Exercise instructions:
A - In the forum thread on keeping a rooster with chickens, below how many hens does Roslyn recommend going without a rooster?
B - From the rooster thread, print the part that opens with the words "I know you half" and closes with "(Aug 31, 2012)".
C - Carry on the forum thread about keeping a rooster with hens from the point where it stops.

Selected text:
-- start --

# Rooster with chickens



## RDHelton1980 (Jan 13, 2013)

I know you half to have a rooster with the chickens to have diddles,but will they lay eggs to eat with the rooster with them or will I have to keep him seprate from the others? Ive seen at my local TSC that got got layena feed is that suppose to make them lay?Thanks


----------



## WeeLittleChicken (Aug 31, 2012)

Hens will lay eggs with or without a rooster. All a rooster is really for is if you want babies from those eggs.


----------



## Roslyn (Jun 21, 2012)

If you are in an area that you can have a rooster, I would have one. If he turns out nasty, then get a new one. A rooster can complete the flock and keep the hens from being too nasty with each other. A good rooster is priceless he will direct the hens, keep watch over them while they eat and bathe and find food and actually call them and give it to them to eat.

If you have less than 6 hens I would go rooster free, just because he can tear them up with mating. But if you have more than 10 a rooster can make a grand addition.

I had a rooster (George) who would inspect the lay area. He would talk the whole time and walk it with the hen and poke around at the straw and then come out and stick his head in with the hen, talking the whole time. It was the cutest thing, I'm sure he was being the typical man and telling her how to do a job she knew much more than he did!!


----------



## Energyvet (Jul 25, 2012)

-- end --

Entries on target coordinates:
-- start --

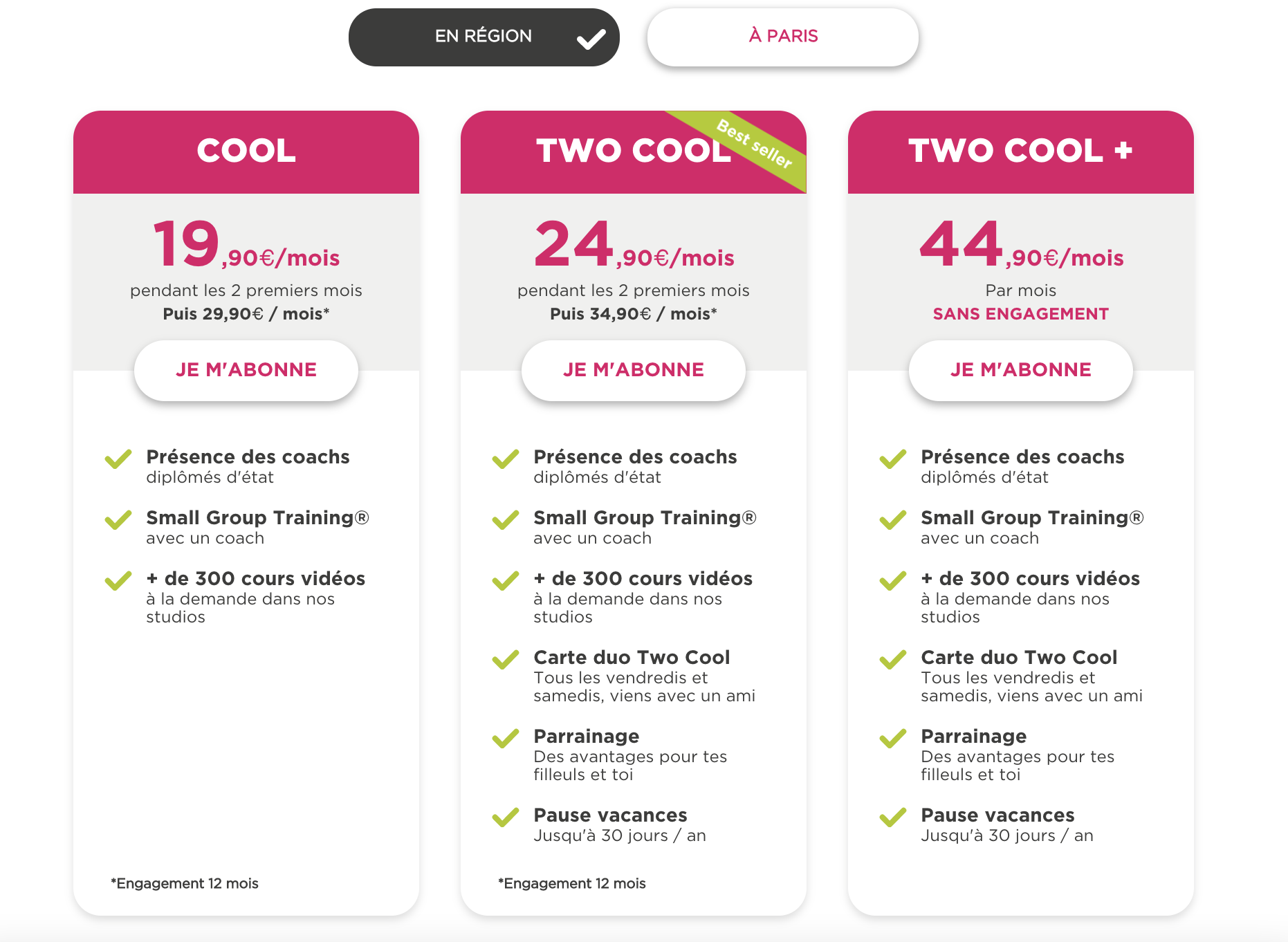
Task: Click COOL plan 300 cours vidéos checkmark
Action: click(x=118, y=581)
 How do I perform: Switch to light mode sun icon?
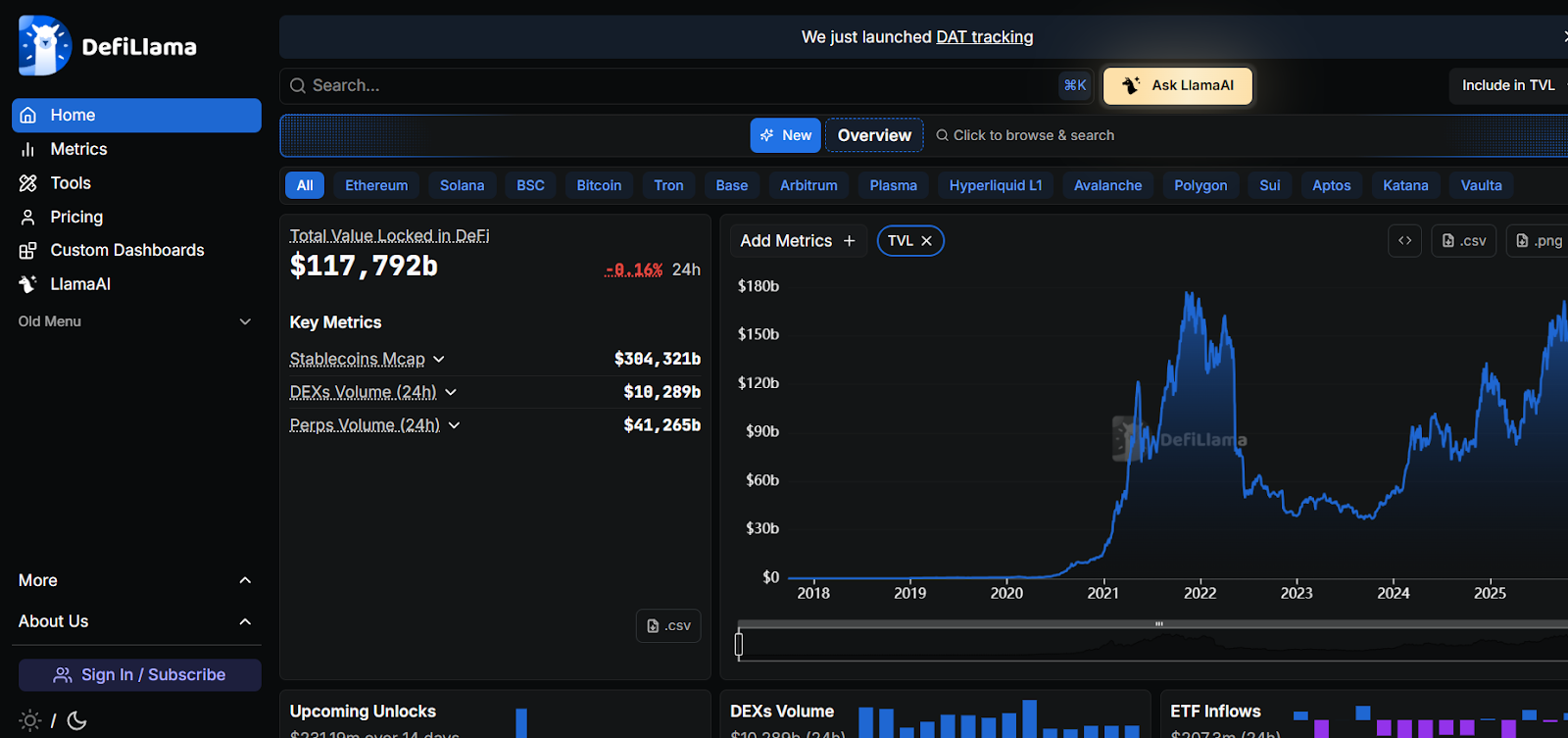[x=30, y=720]
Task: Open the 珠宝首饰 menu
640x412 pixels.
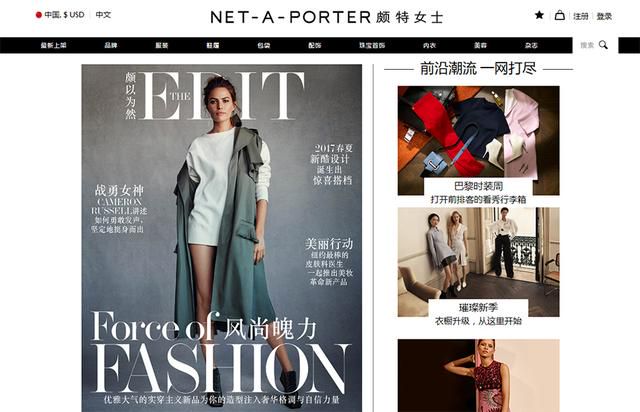Action: coord(372,45)
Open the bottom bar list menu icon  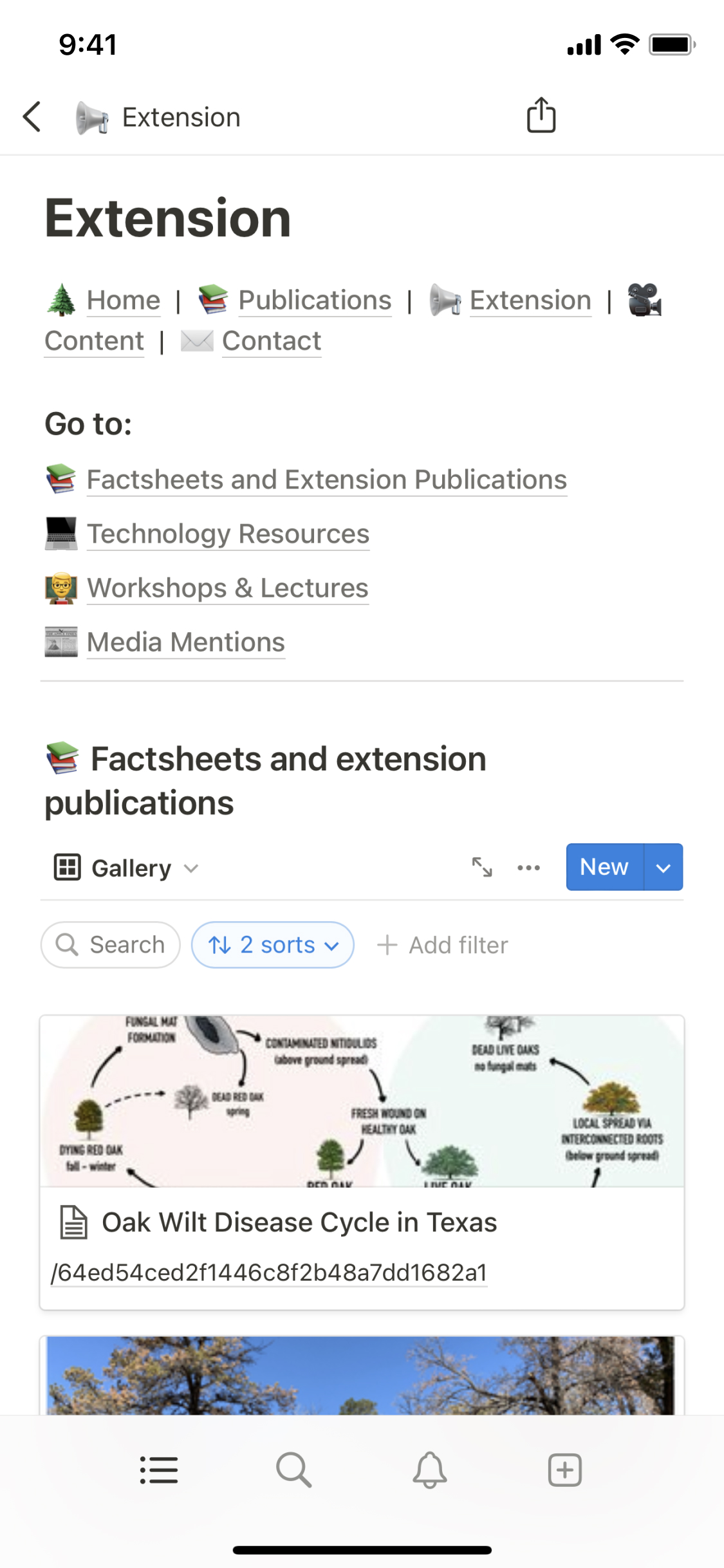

-- end --

Written answers:
A - Fewer than 6 hens.

B -
I know you half to have a rooster with the chickens to have diddles,but will they lay eggs to eat with the rooster with them or will I have to keep him seprate from the others? Ive seen at my local TSC that got got layena feed is that suppose to make them lay?Thanks


----------



## WeeLittleChicken (Aug 31, 2012)

C -
I found that amazing that when I give my Roos treats, they will call for the hens rather than eat themselves. Only after much eating has gone on will they pick up a piece to enjoy for themselves. Wish more men were like that.


----------



## Roslyn (Jun 21, 2012)

Energyvet said:


> I found that amazing that when I give my Roos treats, they will call for the hens rather than eat themselves. Only after much eating has gone on will they pick up a piece to enjoy for themselves. Wish more men were like that.


AAhhh, my very first rooster, Rudy. He would bend his head down to the ground and make a big fuss like he had just found the tastiest treat and the hens would come running from across the yard to get there first. Well, Rudy didn't have a treat, he would pop his head up and jump the closest hen. It was all a ruse to get the hens to him.

A lying chicken!! Who would have thought!?


----------



## Energyvet (Jul 25, 2012)

Rudy should be ashamed but talk about smart chickens! My dogs lie all the time. Do the same trick. Pretend they need to go out and then race back to steal someone else's treat or rawhide. Animals lie.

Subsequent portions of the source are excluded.